Apesar disso, Mieiille afirmou que “a oração é a melhor arma que temos”, e os cristãos inclusive “devemos rezar pelos perseguidores”.

Por sua parte, o Patriarca da Igreja Grego-Católica Melquita, Gregorio III Laham, denunciou que na Síria há “uma perseguição não declarada”, com dois mil cristãos assassinados, entre eles dois bispos e quatro sacerdotes, assim como um número indeterminado de sequestrados. Além disso, dos dez milhões de deslocados, 450.000 são cristãos.

Do mesmo modo, o diretor da AIS na Espanha, Javier Menéndez Ros, denunciou que na Síria está sendo “consentido se não um genocídio, um autêntico drama humano”.

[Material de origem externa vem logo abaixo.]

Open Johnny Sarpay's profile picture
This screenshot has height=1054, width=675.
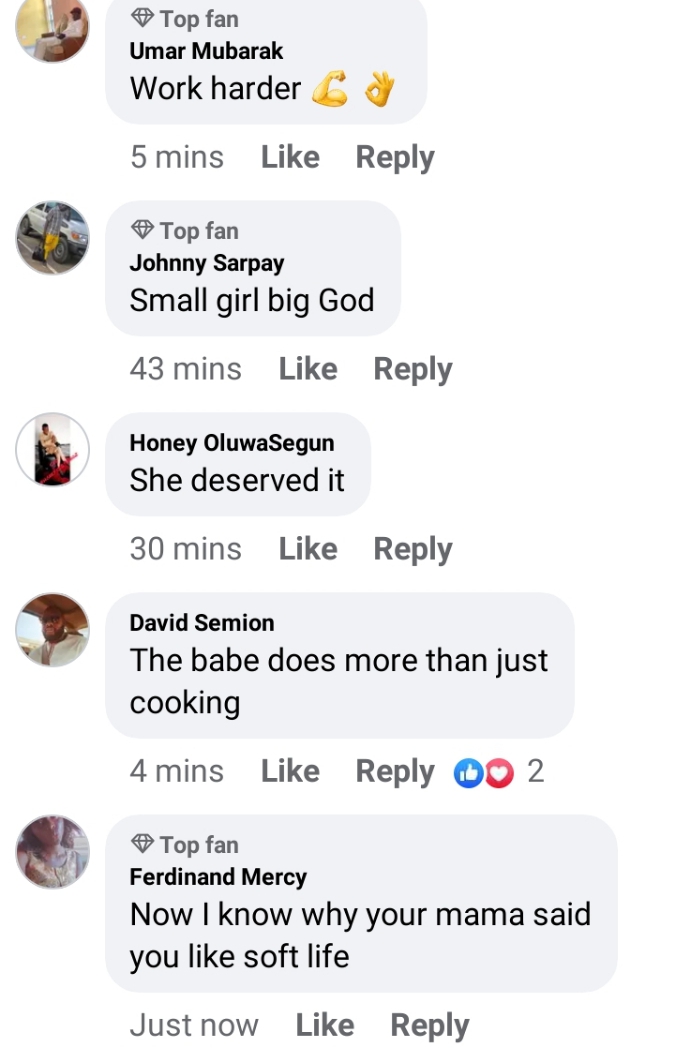click(x=52, y=237)
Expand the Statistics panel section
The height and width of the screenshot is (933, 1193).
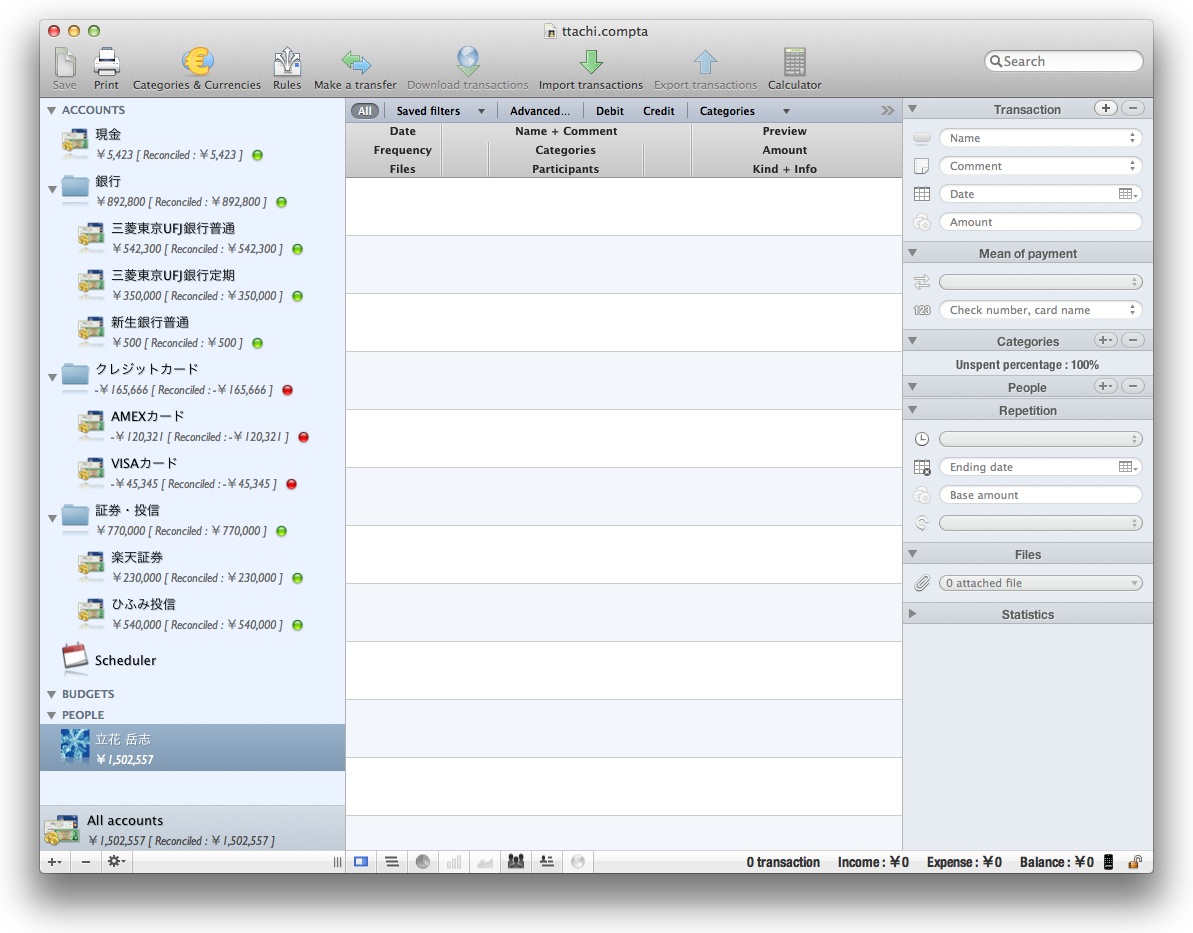click(912, 614)
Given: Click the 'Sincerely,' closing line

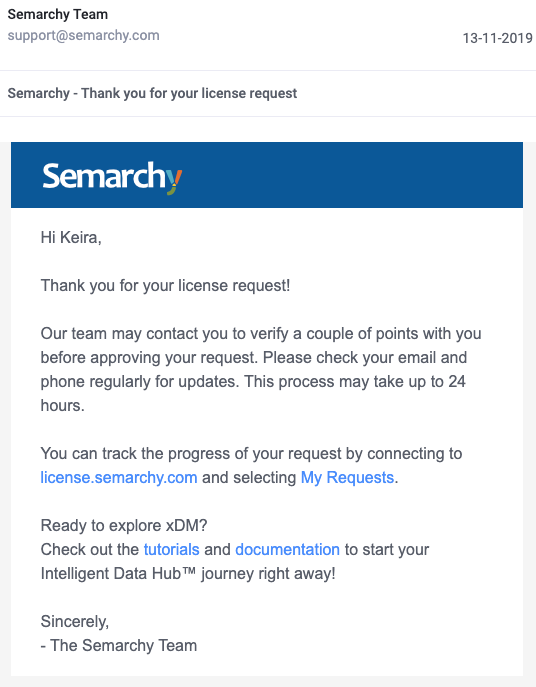Looking at the screenshot, I should [75, 622].
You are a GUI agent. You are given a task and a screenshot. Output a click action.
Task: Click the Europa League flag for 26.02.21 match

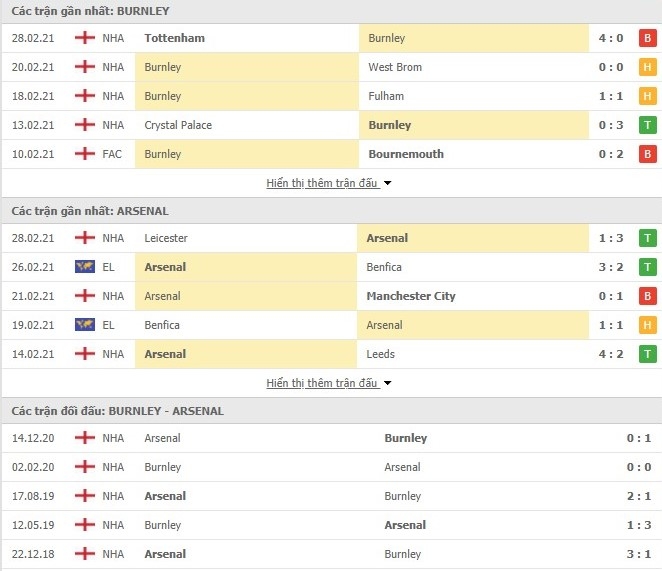click(x=85, y=267)
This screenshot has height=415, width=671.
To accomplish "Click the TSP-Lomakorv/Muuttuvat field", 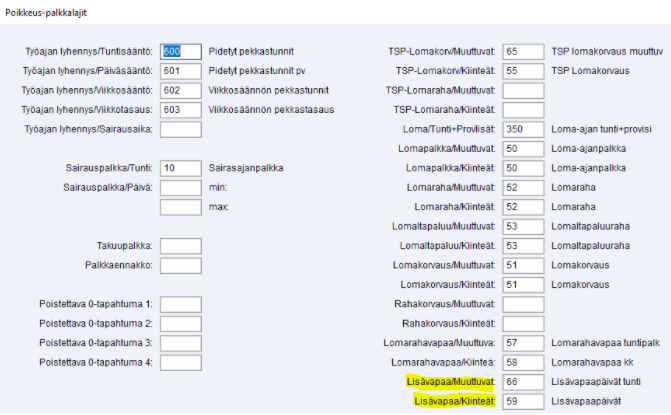I will [524, 51].
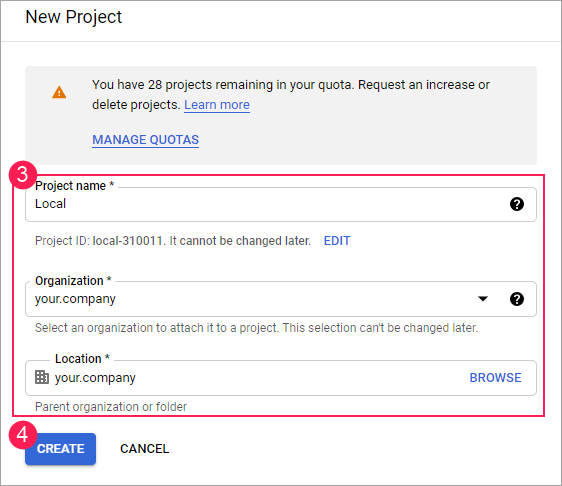Screen dimensions: 562x486
Task: Expand the Organization dropdown arrow
Action: pyautogui.click(x=483, y=299)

Não temos mais nada além da fé

Há alguns dias, em diálogo com a AIS, o Arcebispo maronita de Damasco (Síria), Dom Samir Nassar, assinalou que no país “se pode morrer de várias maneiras”, devido à violência cruel. “Todos vão empobrecendo pouco a pouco. As pessoas já gastaram as suas economias. Todos precisam de ajuda”, denunciou na entrevista difundida em 23 de outubro.

O Arcebispo disse que na adversidade está se manifestando “uma volta à fé. As pessoas rezam muito mais. As Igrejas estão muito tempo abertas; e para lá vão muitos fiéis, que frequentemente passam horas rezando em silêncio. Não têm mais nada além da fé. Estão em um beco sem saída esperando a morte”.

“No final da missa se despedem porque não sabem se voltarão a ver-se no dia seguinte. Há um ambiente de resignação. As pessoas se abandonam à própria sorte. Quer dizer, é uma situação muito difícil”.

O Arcebispo maronita disse que “como Igreja, fazemos agora nem tanto trabalho pastoral, mas sim social e tentamos mitigar as necessidades das pessoas. Isto é a única coisa que temos atualmente, pois não há nenhuma outra ajuda. A família é, na realidade, a única instituição intacta. A família é o que ajuda, compartilha e apoia. A identidade familiar está muito acentuada. Sem família, seria um desastre total”.

Dom Samir Nassar indicou que embora não tenha dados precisos, observou-se uma queda no número de batismos e casamentos. “Agora, o que aumenta é o número de enterros. Temos que ampliar o nosso cemitério. Antes, nossos projetos eram um jardim de infância ou uma escola; agora é ampliar o cemitério cristão”, expressou.